──────── Records supplied
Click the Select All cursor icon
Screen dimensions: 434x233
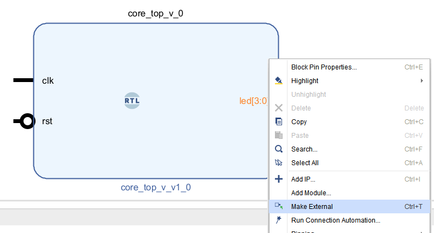click(279, 163)
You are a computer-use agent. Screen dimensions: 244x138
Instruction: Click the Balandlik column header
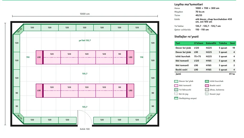click(x=211, y=43)
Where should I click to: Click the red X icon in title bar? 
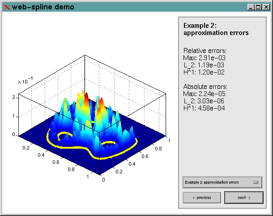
────────────────
• [Exercise description]: Starting at the first entry above and ending at the last, write everything out exactly except the pictures.

• [Answer for this exercise]:
Click the Select All cursor icon
Screen dimensions: 434x233
click(279, 163)
You are a computer-use agent. Screen dimensions: 244x138
Instruction: Click the Balandlik column header
click(x=211, y=43)
Where should I click to: Click the red X icon in title bar? 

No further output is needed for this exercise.